Como siempre, es un problema de percepción de uno mismo y de los demás. Debes asumir que ni tú ni las personas a las que amas son perfectas. Como humanos, todos estamos cargados de historias personales, familiares y emocionales; de defectos, limitaciones y miedos. Todos, por mucho que ofrezcamos una imagen serena, de estabilidad y ecuanimidad, todos, como diría un teólogo, tenemos agujeros y experiencias que nos han marcado. La cuestión de fondo es tener la sabia humildad de saber que somos fruto de otras personas que nos han querido, aunque estuvieran cargadas de imperfecciones y defectos.

Esto es básico para reorientar la vida. Están surgiendo muchas terapias alternativas que prometen ser la gran solución a los problemas vitales de la persona. Halagando la autoestima, algunas de ellas sacan el dinero de los pacientes de manera muy sutil. Así mismo proliferan desde hace  años los libros de autoayuda, brindando tantos métodos y soluciones que uno se pierde en un bosque laberíntico. Una persona insatisfecha y desorientada puede pasarse la vida buscando sin llegar a ningún lugar.

Detrás de esta variada oferta y de la búsqueda de tantas personas inquietas hay un hambre de sentido, por un lado, y un afán de lucro por parte de muchos gurús o líderes ―no todos, pero sí muchos―. De aquí que cada uno presente su terapia o su sistema como la panacea que soluciona todos los problemas, desde la identidad propia, el pasado y los traumas de la infancia hasta las inseguridades presentes y los miedos al futuro. La terapia se convierte en una máquina de hacer dinero y, de manera muy sutil, crea una dependencia con el paciente.

________

* _EJERCICIO A_
Según el texto, ¿qué prometen ser muchas de las terapias alternativas que están surgiendo?
* _EJERCICIO B_
Transcribe del texto el fragmento que comienza en "Esto es básico" y termina en "a ningún lugar.".
Los datos proceden de una fuente distinta a la del texto.

* _EXTRACTO DE DATOS_
________

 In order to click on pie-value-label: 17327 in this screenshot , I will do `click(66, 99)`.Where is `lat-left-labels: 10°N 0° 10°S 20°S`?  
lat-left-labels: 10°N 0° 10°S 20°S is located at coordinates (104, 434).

________

* _SOLUCIÓN DEL EJERCICIO A_
La gran solución a los problemas vitales de la persona.

* _SOLUCIÓN DEL EJERCICIO B_
Esto es básico para reorientar la vida. Están surgiendo muchas terapias alternativas que prometen ser la gran solución a los problemas vitales de la persona. Halagando la autoestima, algunas de ellas sacan el dinero de los pacientes de manera muy sutil. Así mismo proliferan desde hace  años los libros de autoayuda, brindando tantos métodos y soluciones que uno se pierde en un bosque laberíntico. Una persona insatisfecha y desorientada puede pasarse la vida buscando sin llegar a ningún lugar.